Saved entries
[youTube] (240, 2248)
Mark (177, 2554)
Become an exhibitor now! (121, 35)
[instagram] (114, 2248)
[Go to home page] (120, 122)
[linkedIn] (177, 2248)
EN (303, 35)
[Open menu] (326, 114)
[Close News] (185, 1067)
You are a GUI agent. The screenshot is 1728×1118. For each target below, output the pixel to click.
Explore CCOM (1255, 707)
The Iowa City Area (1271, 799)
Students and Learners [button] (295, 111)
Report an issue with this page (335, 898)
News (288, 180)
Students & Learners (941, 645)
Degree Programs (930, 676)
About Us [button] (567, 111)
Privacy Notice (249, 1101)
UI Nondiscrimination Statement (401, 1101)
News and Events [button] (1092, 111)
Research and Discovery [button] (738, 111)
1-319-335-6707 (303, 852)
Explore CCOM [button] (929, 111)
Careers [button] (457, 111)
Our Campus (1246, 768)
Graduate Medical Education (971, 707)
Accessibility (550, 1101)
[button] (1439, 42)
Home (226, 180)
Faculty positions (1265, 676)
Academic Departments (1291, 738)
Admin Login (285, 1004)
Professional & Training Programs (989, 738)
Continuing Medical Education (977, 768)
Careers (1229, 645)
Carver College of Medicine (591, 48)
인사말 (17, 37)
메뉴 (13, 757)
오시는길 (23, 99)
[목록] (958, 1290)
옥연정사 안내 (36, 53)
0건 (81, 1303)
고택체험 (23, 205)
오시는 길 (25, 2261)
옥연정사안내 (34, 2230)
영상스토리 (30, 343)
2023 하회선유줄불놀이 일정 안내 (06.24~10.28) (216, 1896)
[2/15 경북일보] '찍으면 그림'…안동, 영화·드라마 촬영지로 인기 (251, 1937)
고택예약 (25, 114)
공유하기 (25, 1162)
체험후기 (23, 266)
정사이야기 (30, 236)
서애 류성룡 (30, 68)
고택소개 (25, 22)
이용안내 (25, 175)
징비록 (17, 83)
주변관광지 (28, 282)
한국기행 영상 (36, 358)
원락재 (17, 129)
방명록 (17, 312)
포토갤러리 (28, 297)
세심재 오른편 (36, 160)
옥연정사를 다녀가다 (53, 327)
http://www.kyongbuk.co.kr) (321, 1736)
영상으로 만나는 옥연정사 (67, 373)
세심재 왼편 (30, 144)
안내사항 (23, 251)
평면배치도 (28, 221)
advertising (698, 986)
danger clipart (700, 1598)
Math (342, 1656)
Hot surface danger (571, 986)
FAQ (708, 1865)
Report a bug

> _ASSIGNMENT_
Output every entry again, exactly as given.

> _REPLY TO THE TASK_
[youTube] (240, 2248)
Mark (177, 2554)
Become an exhibitor now! (121, 35)
[instagram] (114, 2248)
[Go to home page] (120, 122)
[linkedIn] (177, 2248)
EN (303, 35)
[Open menu] (326, 114)
[Close News] (185, 1067)
You are a GUI agent. The screenshot is 1728×1118. For each target below, output the pixel to click.
Explore CCOM (1255, 707)
The Iowa City Area (1271, 799)
Students and Learners [button] (295, 111)
Report an issue with this page (335, 898)
News (288, 180)
Students & Learners (941, 645)
Degree Programs (930, 676)
About Us [button] (567, 111)
Privacy Notice (249, 1101)
UI Nondiscrimination Statement (401, 1101)
News and Events [button] (1092, 111)
Research and Discovery [button] (738, 111)
1-319-335-6707 (303, 852)
Explore CCOM [button] (929, 111)
Careers [button] (457, 111)
Our Campus (1246, 768)
Graduate Medical Education (971, 707)
Accessibility (550, 1101)
[button] (1439, 42)
Home (226, 180)
Faculty positions (1265, 676)
Academic Departments (1291, 738)
Admin Login (285, 1004)
Professional & Training Programs (989, 738)
Continuing Medical Education (977, 768)
Careers (1229, 645)
Carver College of Medicine (591, 48)
인사말 (17, 37)
메뉴 (13, 757)
오시는길 (23, 99)
[목록] (958, 1290)
옥연정사 안내 (36, 53)
0건 (81, 1303)
고택체험 (23, 205)
오시는 길 (25, 2261)
옥연정사안내 (34, 2230)
영상스토리 (30, 343)
2023 하회선유줄불놀이 일정 안내 (06.24~10.28) (216, 1896)
[2/15 경북일보] '찍으면 그림'…안동, 영화·드라마 촬영지로 인기 (251, 1937)
고택예약 (25, 114)
공유하기 (25, 1162)
체험후기 (23, 266)
정사이야기 (30, 236)
서애 류성룡 (30, 68)
고택소개 (25, 22)
이용안내 (25, 175)
징비록 (17, 83)
주변관광지 (28, 282)
한국기행 영상 (36, 358)
원락재 (17, 129)
방명록 (17, 312)
포토갤러리 (28, 297)
세심재 오른편 (36, 160)
옥연정사를 다녀가다 (53, 327)
http://www.kyongbuk.co.kr) (321, 1736)
영상으로 만나는 옥연정사 (67, 373)
세심재 왼편 (30, 144)
안내사항 (23, 251)
평면배치도 (28, 221)
advertising (698, 986)
danger clipart (700, 1598)
Math (342, 1656)
Hot surface danger (571, 986)
FAQ (708, 1865)
Report a bug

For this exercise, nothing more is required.